Gov. Kasich, 67, later writes in his book about Albert Lexie, a shoe shine man who became inspired to help when he saw a children’s hospital telethon in Pittsburgh. He withdrew every dollar he had and walked into the hospital to make an $800 donation.
His book cites other Americans who have made a difference.
“All of these are examples of people I’ve either met or have read about who have inspired me,” Gov. Kasich told the News-Press recently by phone from his home in Columbus, Ohio.
He will discuss the people and principles in “It’s Up to Us” at 7:30 p.m. Wednesday during a UCSB Arts & Lectures talk at the university’s Campbell Hall.
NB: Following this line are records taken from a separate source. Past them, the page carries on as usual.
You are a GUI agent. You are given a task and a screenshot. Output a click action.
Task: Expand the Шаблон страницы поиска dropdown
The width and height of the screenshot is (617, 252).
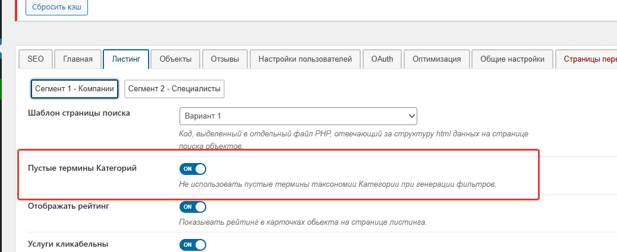(x=298, y=116)
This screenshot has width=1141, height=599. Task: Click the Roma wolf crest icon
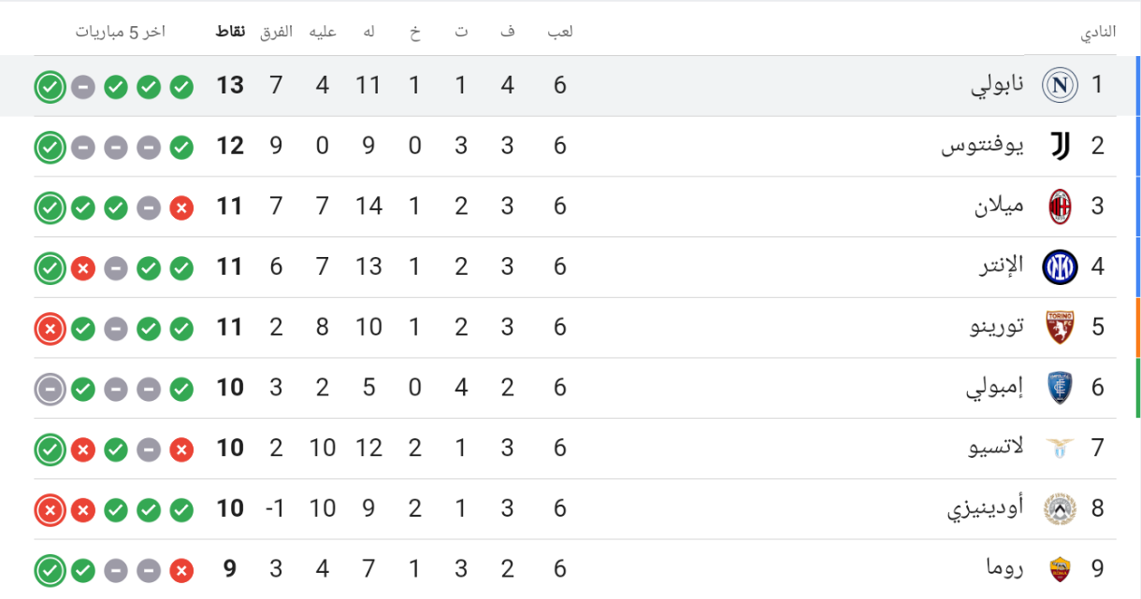tap(1060, 569)
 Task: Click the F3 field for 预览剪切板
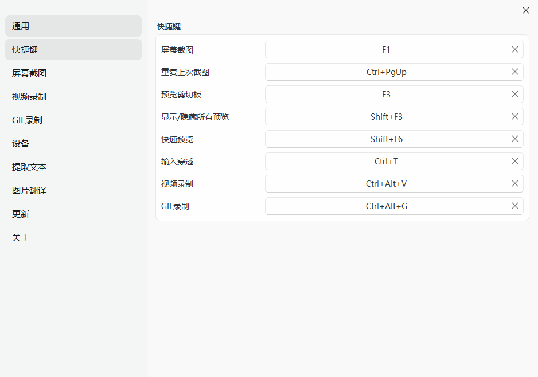click(x=386, y=94)
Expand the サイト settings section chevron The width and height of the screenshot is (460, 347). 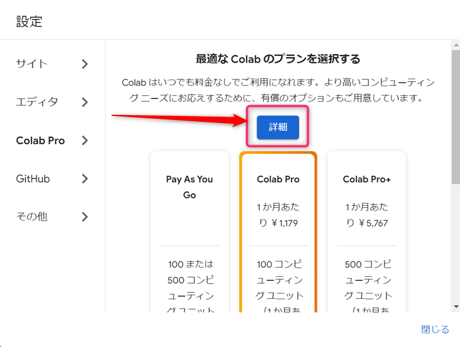tap(86, 64)
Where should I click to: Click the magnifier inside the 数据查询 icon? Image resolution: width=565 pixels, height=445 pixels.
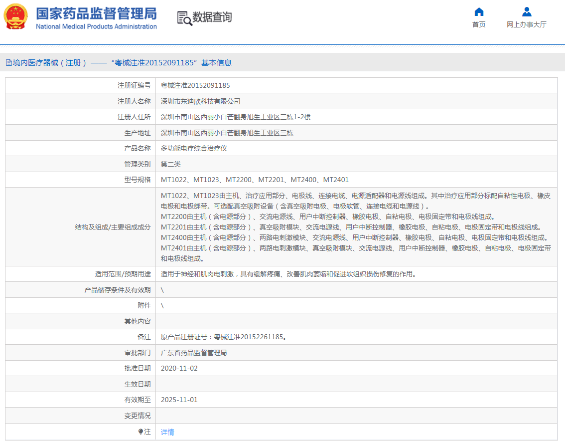(x=187, y=21)
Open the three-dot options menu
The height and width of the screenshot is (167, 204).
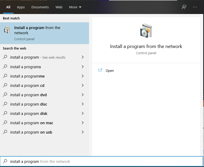[x=195, y=7]
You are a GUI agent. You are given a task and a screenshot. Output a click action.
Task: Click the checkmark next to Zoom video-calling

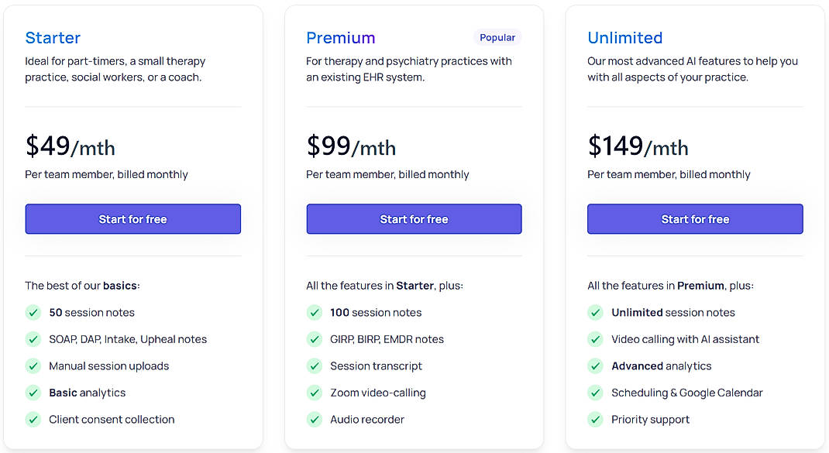[x=315, y=393]

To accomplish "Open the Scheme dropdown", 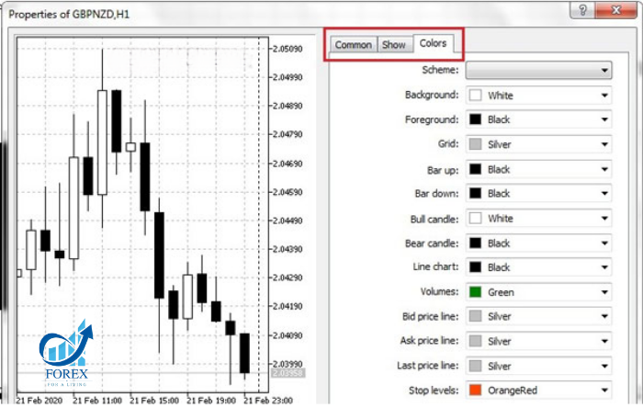I will point(538,70).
“I think that when a lot of people see my name, they think it’s going to be a political book,” said Gov. Kasich, who lost the 2016 Republican presidential nomination to President Donald Trump. “It’s really the anti-political book.”
His book explains that while the president has a lot of power, who sits in the White House ultimately matters less than the people who sit in homes across America.
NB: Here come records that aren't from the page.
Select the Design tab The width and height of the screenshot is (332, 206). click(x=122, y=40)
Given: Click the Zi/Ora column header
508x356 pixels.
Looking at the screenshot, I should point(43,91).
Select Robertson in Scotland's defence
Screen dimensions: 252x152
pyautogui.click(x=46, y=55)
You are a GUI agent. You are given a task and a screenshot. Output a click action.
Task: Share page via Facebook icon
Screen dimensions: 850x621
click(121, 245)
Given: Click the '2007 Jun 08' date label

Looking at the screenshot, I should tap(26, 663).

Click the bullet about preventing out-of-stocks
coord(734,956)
“Our country is not going to be stronger because we have a better government,” Gov. Kasich told the News-Press. “Our country will be stronger when people realize that the country is them and what they do matters.”
Gov. Kasich, who was born in McKees Rocks, Pa., learned about the importance of being interested in others from his father, a mailman.
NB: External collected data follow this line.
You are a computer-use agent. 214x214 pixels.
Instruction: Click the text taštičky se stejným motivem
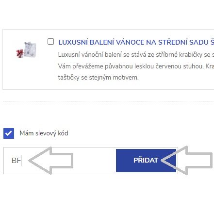(x=99, y=78)
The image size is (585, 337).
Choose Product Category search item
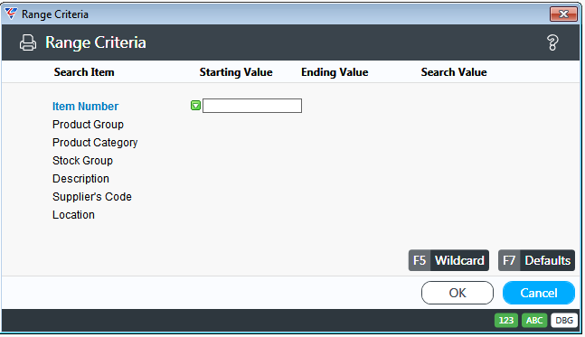click(x=95, y=143)
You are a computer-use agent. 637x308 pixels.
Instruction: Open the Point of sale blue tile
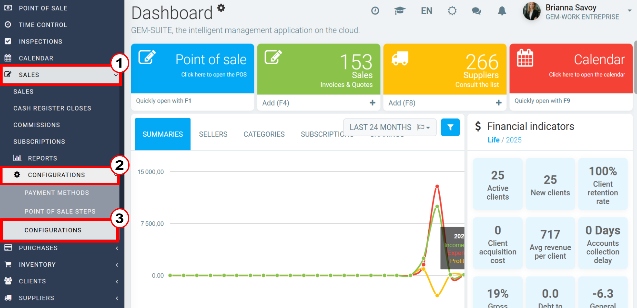tap(193, 68)
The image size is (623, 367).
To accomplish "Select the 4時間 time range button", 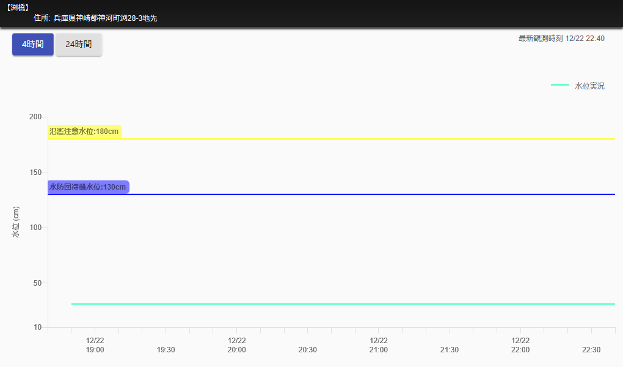I will click(33, 45).
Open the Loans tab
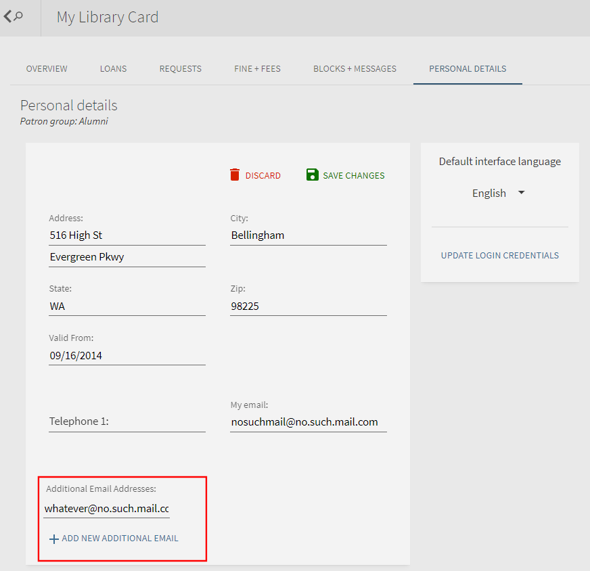The height and width of the screenshot is (571, 590). point(113,69)
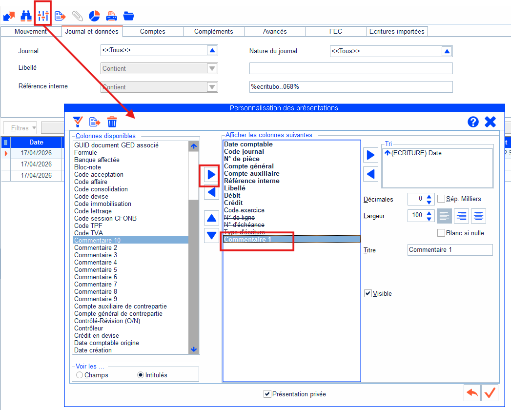The width and height of the screenshot is (511, 410).
Task: Uncheck Présentation privée checkbox
Action: pos(267,394)
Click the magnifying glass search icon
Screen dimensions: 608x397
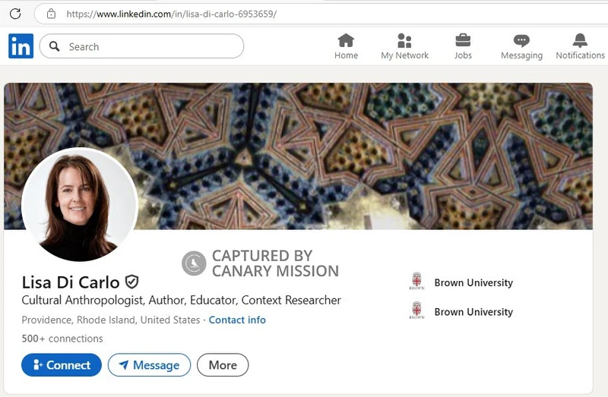click(55, 46)
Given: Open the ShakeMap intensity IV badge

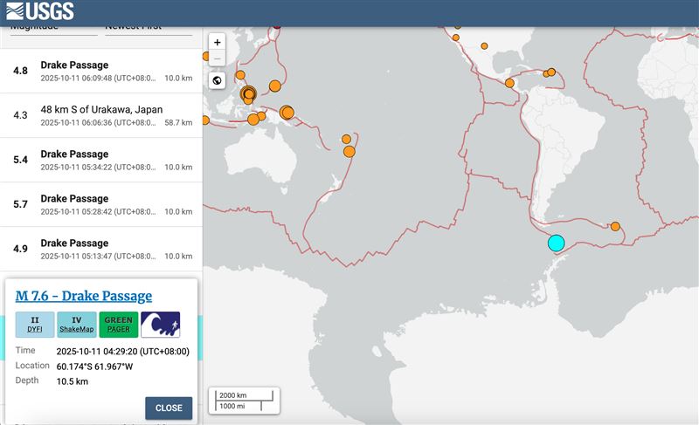Looking at the screenshot, I should (77, 325).
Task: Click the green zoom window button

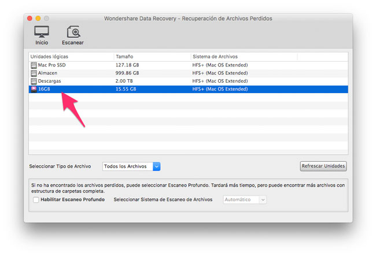Action: tap(47, 18)
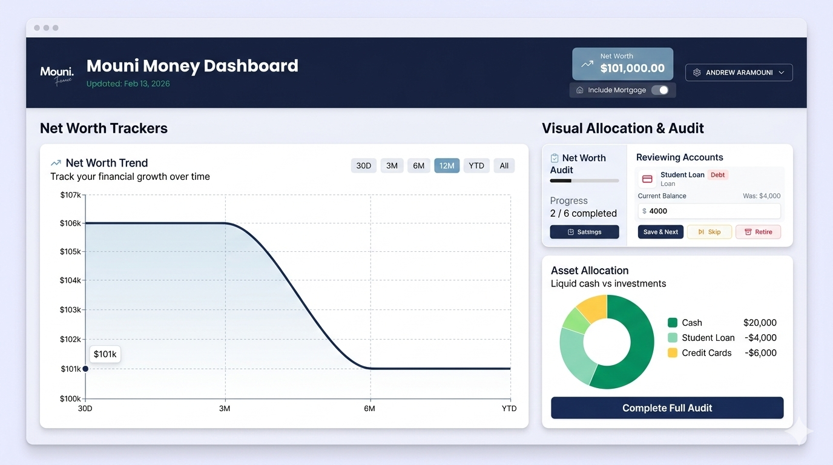Open the Andrew Aramouni account dropdown

(x=739, y=73)
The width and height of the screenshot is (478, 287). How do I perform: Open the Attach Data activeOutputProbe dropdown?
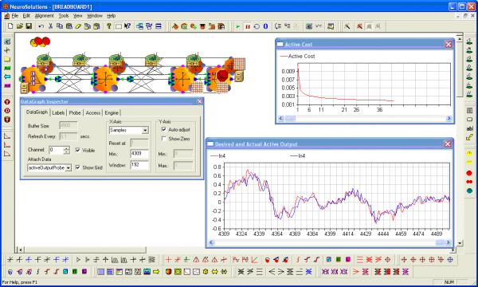[69, 167]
“He paid attention to the people his route. So it was not just delivering the mail, but it was understanding what was going on in their lives,” Gov. Kasich said. “They liked him because he showed interest.”
Gov. Kasich grew up to have a career in investment banking and serve from 1983 to 2001 in the U.S. House of Representatives, where he sat on the Armed Services Committee and chaired the Budget Committee. He hosted “Heartland with John Kasich” from 2001 to 2007 on Fox News Channel before serving as governor of Ohio from 2011 to Jan. 13, 2019.
Gov. Kasich, who’s now a CNN commentator, has written four New York Times best sellers.
During the News-Press interview, he discussed some of the principles in his latest book, “It’s Up With Us.” They’re ways of bringing about big change.
The principles include starting or joining a movement or otherwise acting to help others.
That can be something as simple as shoveling snow off a walk for a neighbor who’s unable to do that for his home, Gov. Kasich said. “It’s not about having to win the Nobel Prize. What you do matters. And it leads to a permanent impression. Nothing good is ever lost.”
Another principle in his book is “Love thy neighbor.”
Gov. Kasich said that means putting yourself in someone else’s shoes and, again, doing kind things such as carrying groceries for a woman whose hands are full with her kid.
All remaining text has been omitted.